Pour autant, cette nécessaire efficacité de la lutte contre le terrorisme ne saurait justifier une violation systématique des droits de l'Homme. Ainsi, la Cour européenne a-t-elle pu décider que l'article 3 de la Convention (N° Lexbase : L4764AQI), qui prohibe les traitements inhumains et dégradants, ne souffre nulle dérogation ou restriction même en cas de danger public menaçant la vie de la nation, comme le terrorisme (9). Cette nécessaire efficacité ne saurait davantage justifier, plus spécifiquement, une violation des droits de la défense, comme en témoigne l'arrêt rendu par la Cour de cassation le 15 juin 2011. Il faut noter qu'en l'espèce la Haute juridiction prend un soin tout particulier à répondre de manière détaillée à l'ensemble des moyens soulevés par le pourvoi. Cette application de la Haute juridiction peut s'expliquer non seulement par la volonté de se montrer particulièrement vigilante quant au respect des droits de la défense dans une matière aussi sensible que celle du terrorisme, mais encore, sur un plan juridique, par la volonté de ne pas exposer cette procédure à une condamnation de la Cour européenne qui sera, sans nul doute, saisie dans cette affaire. L'invocation en l'espèce de cette foule de griefs est, en effet, destinée à permettre une saisine future de la Cour de Strasbourg qui décide que tous les griefs invoqués devant elle doivent au préalable avoir été soulevés devant les juridictions nationales, faute de quoi la requête individuelle est jugée irrecevable à défaut d'épuisement des voies de recours internes.

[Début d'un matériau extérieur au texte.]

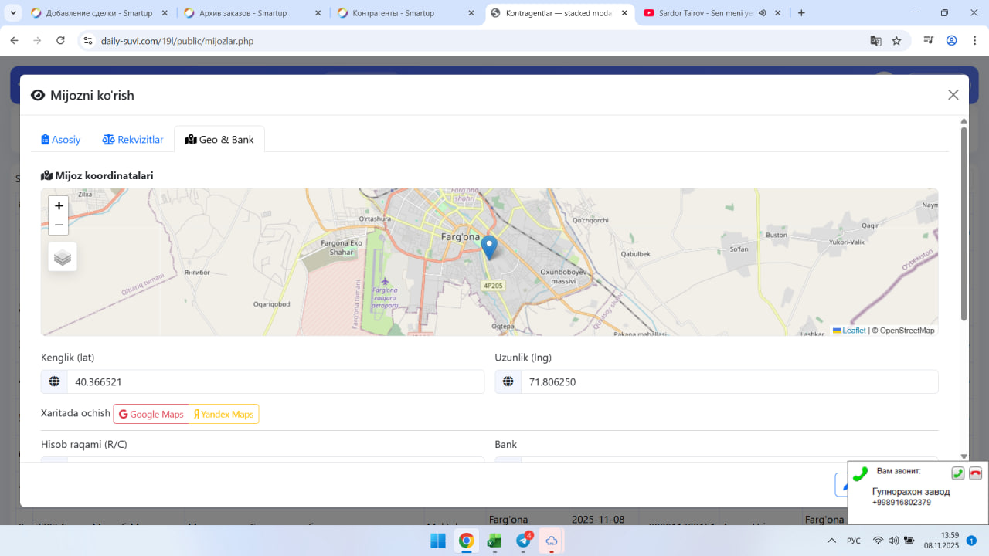The image size is (989, 556).
Task: Open location in Google Maps
Action: point(151,414)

Toutefois, seuls seront ici étudiés les griefs les plus pertinents qui, tous fondés sur la violation de l'article 6 § 1 de la Convention européenne de sauvegarde des droits de l'Homme, c'est-à-dire sur le droit à un procès équitable, tiennent à l'obligation de motivation des arrêts d'assises (I), à la présomption d'innocence, à l'impartialité et à l'indépendance des magistrats (II) et enfin à la violation de la règle non bis in idem (III).

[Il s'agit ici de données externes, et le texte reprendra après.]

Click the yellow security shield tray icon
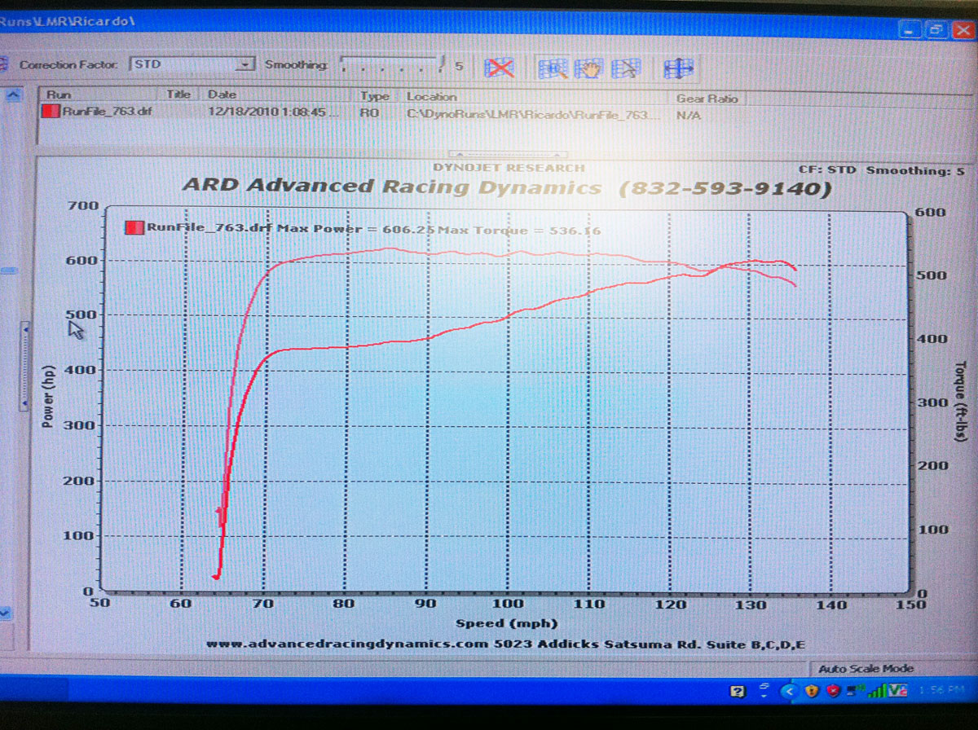The width and height of the screenshot is (978, 730). 812,692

I - Obligation de motivation des arrêts de cour d'assises et droit à un procès équitable
L'un des moyens au pourvoi faisait valoir que les questions posées à la cour d'assises doivent être rédigées en énonçant, fut-ce de façon résumée, les faits figurant dans le dispositif de l'acte d'accusation faute de quoi l'arrêt de condamnation ne saurait être considéré comme suffisamment motivé. C'était là poser la question du défaut de motivation des arrêts de cour d'assises et de sa compatibilité avec le droit à un procès équitable. L'argument est rejeté par la Cour de cassation au motif que "sont reprises dans l'arrêt de condamnation les réponses qu'en leur intime conviction, les magistrats composant la cour d'assises d'appel spécialement composée, statuant dans la continuité des débats, à vote secret et à la majorité, ont données aux questions sur la culpabilité posées conformément aux dispositifs des décisions de renvoi et soumises à la discussion des parties". En conséquence, et "dès lors qu'ont été assurés l'information préalable sur les charges fondant la mise en accusation, le libre exercice des droits de la défense ainsi que le caractère public et contradictoire des débats, il a été satisfait aux exigences conventionnelles".
Pour n'être pas nouvelle (10), la solution n'en mérite pas moins d'être remarquée en ce qu'elle est la première à se prononcer sur la question de la motivation des arrêts d'assises postérieurement à l'important arrêt "Taxquet" du 16 novembre 2010 (11), rendu par la Grande chambre de la Cour européenne des droits de l'Homme.
Avant cet arrêt en Grande chambre, la Belgique avait au préalable été condamnée par la Cour européenne dans un premier arrêt "Taxquet" du 13 janvier 2009 (12) pour violation du droit à un procès équitable. La Cour avait en effet estimé que les "réponses laconiques à des questions formulées de manière vague et générale ont pu donner au requérant l'impression d'une justice arbitraire et peu transparente. Sans au moins résumer les principales raisons pour lesquelles la cour d'assises s'est déclarée convaincue de la culpabilité du requérant, celui-ci n'était pas à même de comprendre -et donc d'accepter- la décision de la juridiction". Une telle exigence de motivation des arrêts de cour d'assises avait pu être interprétée comme sonnant le glas des arrêts d'assises fondés sur la seule intime conviction des jurés. Toutefois, à la suite d'une demande du gouvernement belge, la Grande chambre de la Cour fut saisie conformément à l'article 43 de la Convention (N° Lexbase : L4779AQ3), demande à laquelle se sont joints les gouvernements français, britannique et irlandais, ce qui permet de mesurer l'importance de la question dans nombre d'Etats signataires de la Convention.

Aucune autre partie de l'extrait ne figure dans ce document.